A subset of 290 participants underwent cross-sectional determination of the apnea-hypopnea index (AHI) using a portable monitor. The risk for the development of metabolic syndrome and its components was calculated for insomnia syndrome as well as for individual insomnia symptoms with use of logistic regression.

During 3-year follow-up, metabolic syndrome was diagnosed in 14% of participants (n = 115). Significant predictors of development of the metabolic syndrome were difficulty falling asleep (DFA; odds ratio [OR], 1.81) and unrefreshing sleep (OR, 1.71) but not a syndromal definition of insomnia, difficulty staying asleep, or frequent awakening from sleep.

Loud snoring was associated with more than twice the risk for the development of the metabolic syndrome (OR, 2.30) and also with the specific metabolic abnormalities of hyperglycemia (OR, 2.15) and low high-density lipoprotein cholesterol level (OR, 1.92).

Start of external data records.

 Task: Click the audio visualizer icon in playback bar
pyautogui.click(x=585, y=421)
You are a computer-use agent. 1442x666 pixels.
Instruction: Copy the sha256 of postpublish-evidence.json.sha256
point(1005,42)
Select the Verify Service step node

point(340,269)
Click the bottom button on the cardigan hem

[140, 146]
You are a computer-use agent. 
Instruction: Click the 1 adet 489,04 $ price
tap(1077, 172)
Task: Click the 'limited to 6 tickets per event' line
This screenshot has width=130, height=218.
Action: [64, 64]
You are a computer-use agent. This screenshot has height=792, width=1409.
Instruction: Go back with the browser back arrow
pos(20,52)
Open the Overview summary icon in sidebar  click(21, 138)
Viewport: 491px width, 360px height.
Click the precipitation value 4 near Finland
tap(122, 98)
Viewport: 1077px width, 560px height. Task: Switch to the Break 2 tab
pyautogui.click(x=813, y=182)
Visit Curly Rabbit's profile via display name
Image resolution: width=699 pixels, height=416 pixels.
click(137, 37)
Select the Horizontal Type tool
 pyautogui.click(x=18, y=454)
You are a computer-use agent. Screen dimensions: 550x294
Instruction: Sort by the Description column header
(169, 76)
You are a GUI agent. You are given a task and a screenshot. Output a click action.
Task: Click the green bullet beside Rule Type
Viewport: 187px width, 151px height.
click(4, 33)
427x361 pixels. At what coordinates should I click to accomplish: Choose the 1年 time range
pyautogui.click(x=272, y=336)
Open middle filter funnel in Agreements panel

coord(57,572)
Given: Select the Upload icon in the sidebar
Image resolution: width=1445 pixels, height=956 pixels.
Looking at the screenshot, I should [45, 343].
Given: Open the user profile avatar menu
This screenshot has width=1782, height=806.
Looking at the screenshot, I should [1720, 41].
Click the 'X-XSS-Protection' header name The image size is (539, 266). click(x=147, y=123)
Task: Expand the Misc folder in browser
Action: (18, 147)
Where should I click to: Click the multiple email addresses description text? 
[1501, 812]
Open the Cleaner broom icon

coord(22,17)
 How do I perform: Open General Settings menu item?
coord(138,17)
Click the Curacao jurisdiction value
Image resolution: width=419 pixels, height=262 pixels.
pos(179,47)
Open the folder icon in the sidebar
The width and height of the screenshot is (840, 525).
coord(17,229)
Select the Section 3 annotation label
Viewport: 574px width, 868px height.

Loud snoring remained a significant predictor of metabolic syndrome even after additional adjustment for AHI (OR, 3.01) or for the number of baseline metabolic abnormalities. However, the predictive value of DFA and unrefreshing sleep were only marginally significant after this adjustment. Logistic regression showed that both loud snoring and DFA remained significant independent predictors of the metabolic syndrome.

“Difficulty falling asleep, unrefreshing sleep, and, particularly, loud snoring, predicted the development of metabolic syndrome in community adults,” the study authors write. “Evaluating sleep symptoms can help identify individuals at risk for developing metabolic syndrome.”

Limitations of this study include cross-sectional nature of the AHI assessment, AHI assessed in a relatively small subsample of the study cohort, and AHI determined via nasal airflow. The study also lacked a direct measure of intermittent hypoxemia, objective measures of sleep disturbances, and a measure of sleep duration.

“To better understand the putative mechanisms linking sleep disturbances with cardiovascular risk, future prospective studies should examine the combination of subjective sleep complaints in conjunction with physiological indicators of poor sleep in relation to cardiovascular morbidity and mortality,” the study authors conclude. “…Given that in the general population, sleep complaints are considerably more prevalent than either insomnia or obstructive sleep apnea syndromes, these findings have far-reaching implications for public health, particularly given epidemic levels of obesity and its associated cardiometabolic consequences, which are associated with sleep disturbances.”

The Commonwealth of Pennsylvania Department of Health; and the National Heart, Lung, and Blood Institute and the Clinical & Translational Science Awards of the National Institutes of Health supported this study. Some of the study authors have disclosed various financial relationships with ResMed, Respironics, Actelion, Arena, Cephalon, Eli Lilly, GlaxoSmithKline, Merck, Neurocrine, Neurogen, Pfizer, Sanofi-Aventis, Sepracor, Servier, Somnus, Stress Eraser, Takeda, and/or Transcept.